TASK SET ->
1. In the article on the OSHA executive order, by what date must OSHA issue an emergency COVID-19 standard if it decides one is needed?
2. Reproduce the article on the OSHA executive order from "Details Of The" to "March 15, 2021.".

*** TEXT PASSAGE ***

President Joe Biden has signed several Executive Orders in the first two days of his presidency, and one is an Executive Order on Protecting Worker Health and Safety that directs the Occupational Safety and Health Administration (OSHA) to increase enforcement of existing agency standards and investigate whether a new standard for COVID-19 mitigation is needed. Given that President Biden has nominated Boston Mayor Marty Walsh to be the next Secretary of Labor – the first union member to fill this role in nearly 50 years and soon to be in charge of the agency that oversees OSHA – employers should be aware of the key provisions of this executive order ahead of an increase in inspections. Here is what employers need to know.
Details Of The Executive Order
As predicted, Biden has ordered OSHA to “consider” whether any emergency standards related to COVID-19 are necessary, particularly whether masks should be required in the workplace. If it determines such a standard is needed, OSHA must issue this emergency standard by March 15, 2021.
Until now, OSHA has largely followed guidance from the Centers for Disease Control (CDC) in its guidance to employers, but the executive order also requires OSHA to revise its guidance to employers on COVID-19 by February 4 — injecting some uncertainty as to what additional guidance OSHA will issue related to the pandemic. What is nearly certain after this executive order, however, is that OSHA will enact a new emergency standard on COVID-19 mitigation in the workplace.
The executive order also mandates that OSHA target its enforcement efforts toward larger employers and employers with whistleblower complaints. As previously discussed, given that there are approximately 761 OSHA inspectors working right now compared to about 1,000 or so who were in place a decade ago, and that Biden has promised to increase the number of inspectors, this new executive order gives OSHA a mandate to keep those new inspectors busy.
Even with a depleted staff, OSHA has issued citations arising from 300 inspections for coronavirus-related violations since the start of the pandemic through the end of 2020, resulting in proposed penalties totaling $3,930,381. No doubt the number of citations to employers will increase in light of this new executive order and with additional funding from Congress. The executive order also directs OSHA to coordinate with the 22 State Plans in which OSHA does not have jurisdiction to conduct inspections to beef up those states’ COVID-19 enforcement efforts.
Employers should begin preparing now for managing a workforce under the Biden administration and ensure their COVID-19 safety policies and procedures are compliant with CDC guidance, including these often-misunderstood guidelines. Employers should continue to provide safe workplaces for employees and invest resources into identifying and eliminating workplace safety hazards at their worksites, in anticipation of these greater enforcement efforts from OSHA during the next four years.

*** End of TEXT PASSAGE ***
*** RECORDS SUPPLIED ***

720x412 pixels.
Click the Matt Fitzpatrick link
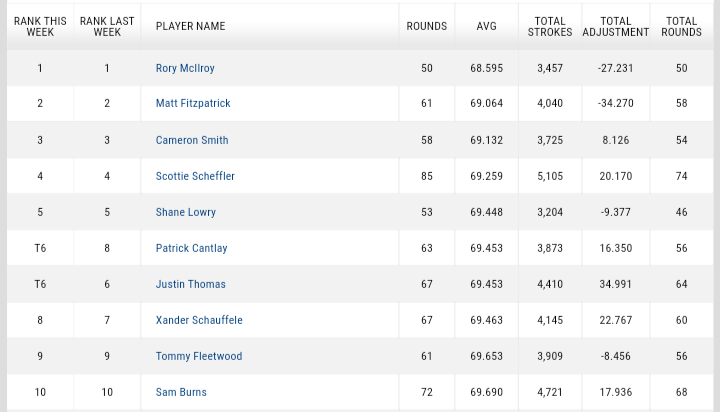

*** End of RECORDS SUPPLIED ***
*** RECORDS SUPPLIED ***

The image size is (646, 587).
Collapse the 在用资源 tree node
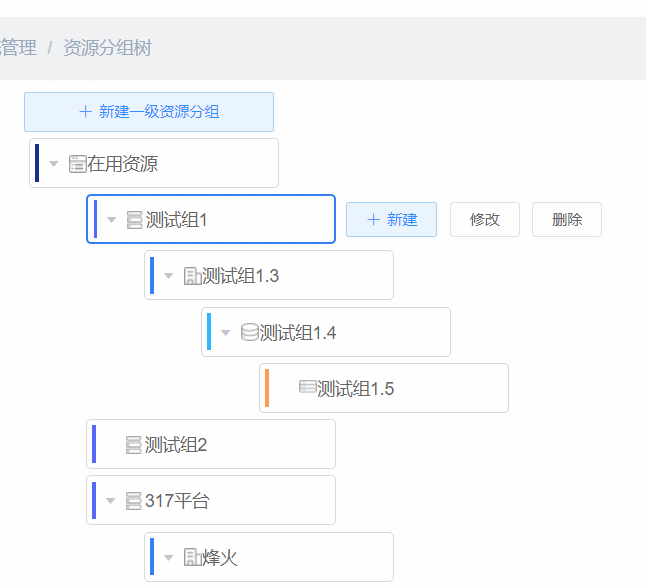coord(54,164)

*** End of RECORDS SUPPLIED ***
*** RECORDS SUPPLIED ***

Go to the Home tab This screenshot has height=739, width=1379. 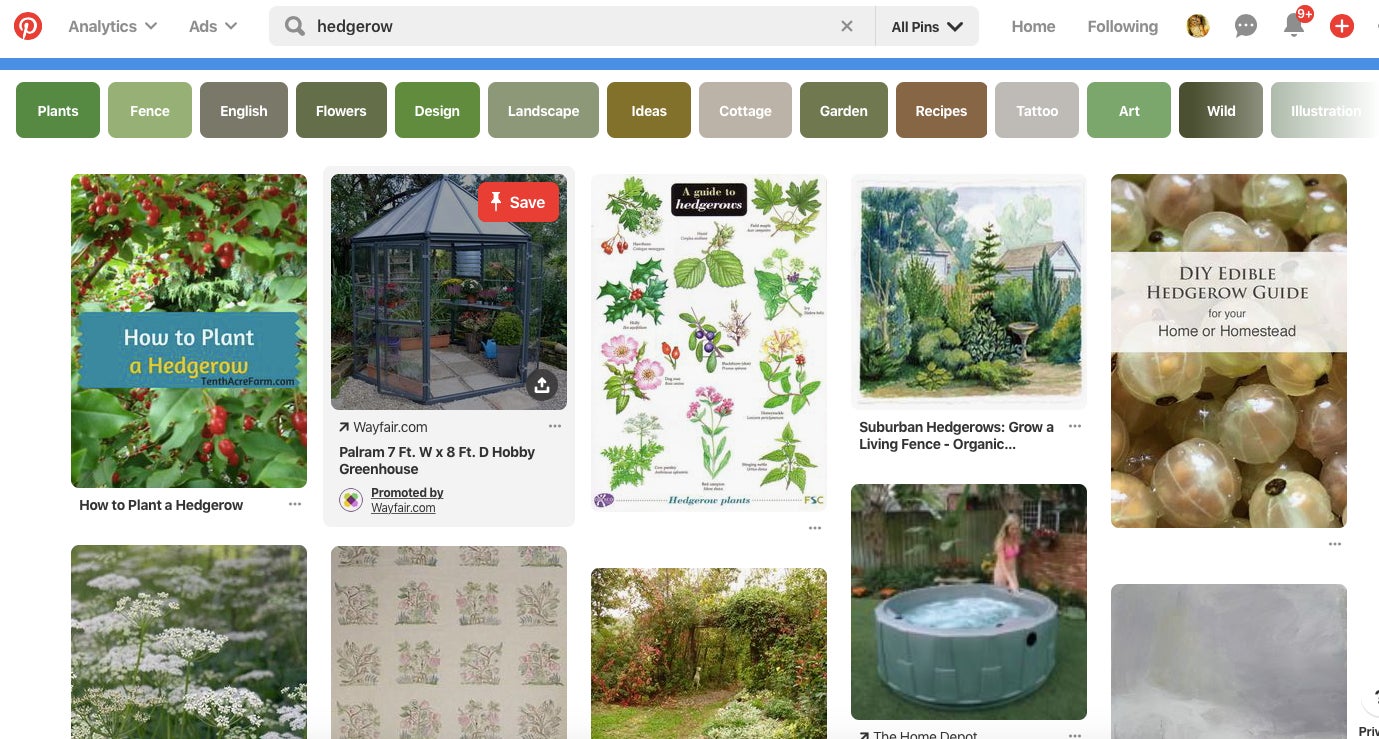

*** End of RECORDS SUPPLIED ***

SOLUTIONS ->
1. March 15, 2021

2.
Details Of The Executive Order
As predicted, Biden has ordered OSHA to “consider” whether any emergency standards related to COVID-19 are necessary, particularly whether masks should be required in the workplace. If it determines such a standard is needed, OSHA must issue this emergency standard by March 15, 2021.